Итак, бежать он не собирается. Он будет смело ждать, ни от кого не таясь. «На меня!» – гласил его старый родовой девиз, именно так он и собирался поступить: ждать, чтобы противник появился сам. Дон Хайме усмехнулся. Он всегда был твердо убежден: мужчина должен умереть стоя. Сейчас, когда в недалеком будущем его поджидали только старость, упадок сил, унылое прозябание в доме престарелых или внезапный выстрел в висок, ему, Хайме Астарлоа, учителю фехтования, почетному члену Парижской академии, выпал шанс обмануть судьбу, добровольно принимая то, что с ужасом отверг бы кто-нибудь другой. Он не собирался разыскивать своих убийц: неизвестно, кто они и где прячутся; но ведь Кампильо уверяет, что рано или поздно они пожалуют к нему сами... Да, они непременно пожалуют к нему, последнему уцелевшему звену разрушенной цепочки. Неожиданно вспомнилась фраза, которую несколько дней назад он вычитал в каком-то французском бульварном романе: «Если его дух невозмутим, то ничто, даже восставшая против него преисподняя, не причинит ему зла...» Эти мерзавцы еще узнают, сколько стоит шкура старого маэстро.
Рассуждая таким образом, он почувствовал себя лучше. У него был вид человека, бросившего вызов вселенной. Он осмотрелся по сторонам, молодцевато расправил плечи и, поигрывая на ходу тростью, направился к дому. Со стороны он казался всего лишь худым, одетым в вышедший из моды костюм, унылым старым ворчуном, который вышел подышать воздухом и размять усталые кости. Но если бы в тот миг кто-нибудь заглянул ему в глаза, он бы с изумлением обнаружил холодный блеск невиданной доселе решимости, несокрушимой, как сталь его шпаги.
***На ужин он сварил овощи и поставил на огонь кофейник. В ожидании кофе достал с полки какую-то книгу и сел на выцветшую софу. Он довольно быстро отыскал цитату, аккуратно подчеркнутую карандашом лет десять – пятнадцать назад:
Природа человека сродни картинам осени: листья облетают, подобно дням нашей жизни; цветы увядают, словно мгновения нашей юности; облака уносятся прочь, совсем как наши мечты; тусклый свет напоминает наш дряхлеющий разум; солнце, которое становится все холоднее, – нашу любовь; реки, затянутые корочкой льда, – нашу старость... Все, все непостижимо связано с человеческой судьбой...
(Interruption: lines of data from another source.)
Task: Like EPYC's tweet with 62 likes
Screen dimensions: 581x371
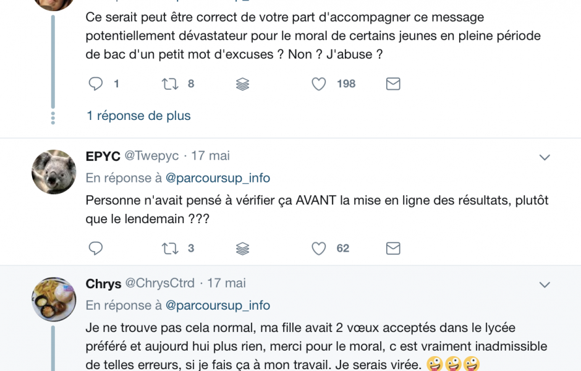Action: coord(319,249)
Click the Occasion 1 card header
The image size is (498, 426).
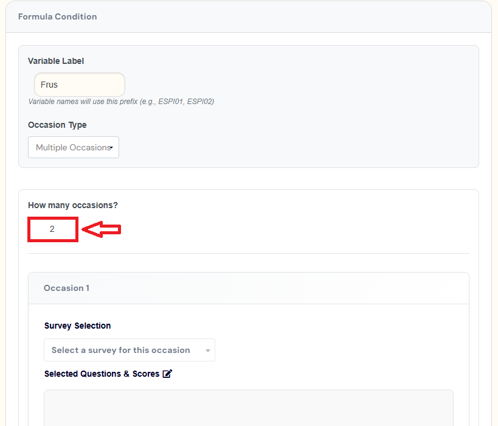[x=67, y=288]
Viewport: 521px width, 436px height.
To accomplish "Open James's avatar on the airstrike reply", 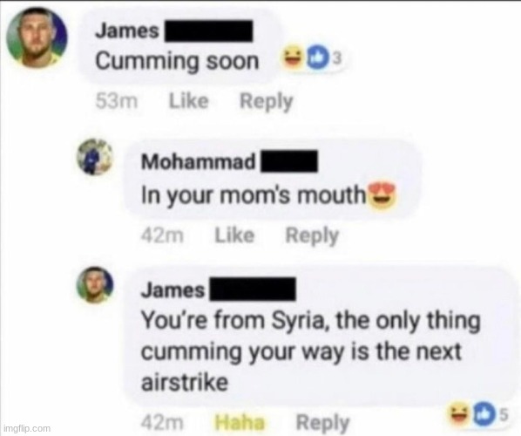I will coord(95,284).
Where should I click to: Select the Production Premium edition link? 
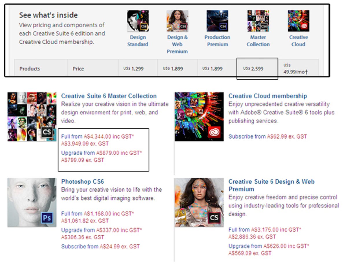(x=217, y=41)

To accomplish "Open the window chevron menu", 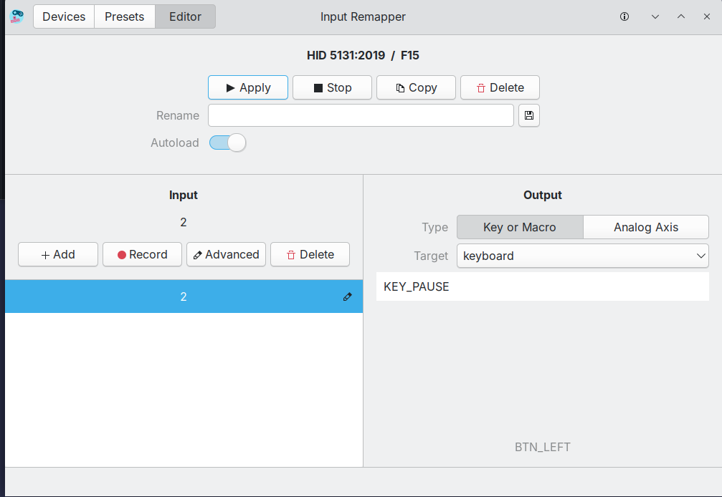I will tap(655, 16).
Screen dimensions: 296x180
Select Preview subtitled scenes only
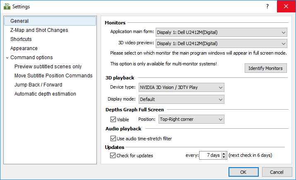click(48, 67)
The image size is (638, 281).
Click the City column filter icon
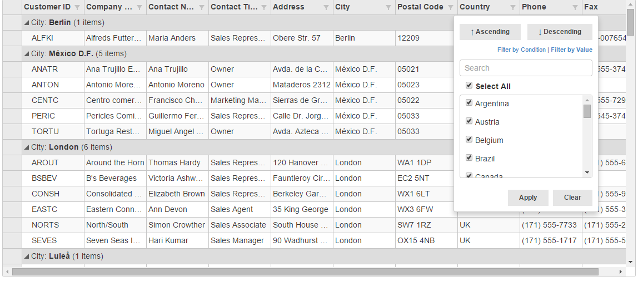coord(388,7)
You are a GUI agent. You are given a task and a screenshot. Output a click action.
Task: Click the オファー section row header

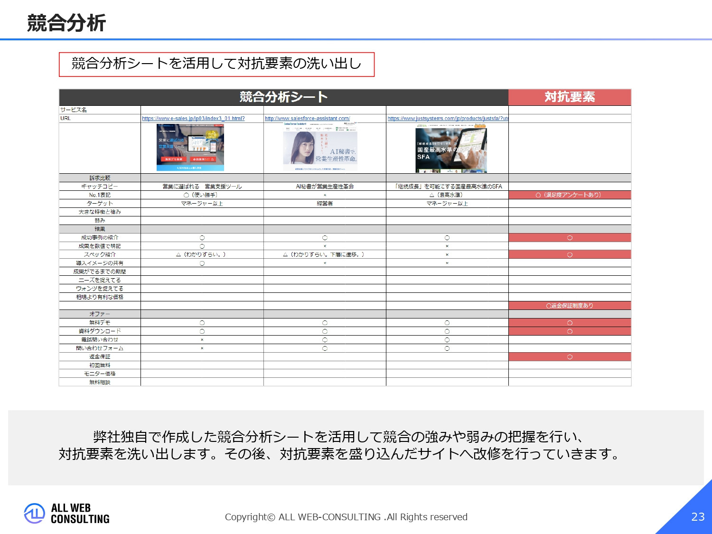pos(99,314)
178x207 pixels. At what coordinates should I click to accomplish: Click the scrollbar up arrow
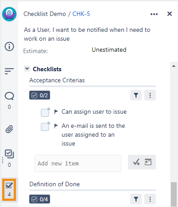click(174, 66)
Он перечитал строчки несколько раз, неслышно шевеля губами. Из этого вышла бы неплохая эпитафия, сказал он себе. Он усмехнулся с присущей ему грустной иронией и положил раскрытую книгу на софу. Донесшийся с кухни запах сообщил ему, что кофе готов; он налил себе полную чашку и отнес в кабинет.
Темнело. В верхней части окна одиноко блестела непостижимо далекая Венера. Стоя напротив портрета отца, дон Хайме отхлебнул кофе. «Красивый человек», – сказала как-то Адела де Отеро. Затем он подошел к висящему в рамке ордену, которым его наградили за службу в полку Королевской гвардии, – это была единственная память о его недолгой военной карьере. Рядом – пожелтевший от времени диплом Парижской академии, многие минувшие с той поры зимы покрыли пергамент пятнами сырости. Маэстро не без труда воскресил в памяти день, когда Совет, состоявший из самых видных мастеров фехтования Европы, выдал ему этот орден. Старик Луис де Монтеспан, сидевший напротив, смотрел на своего воспитанника с нескрываемой гордостью. «Ученик превзошел учителя», – признался он позже.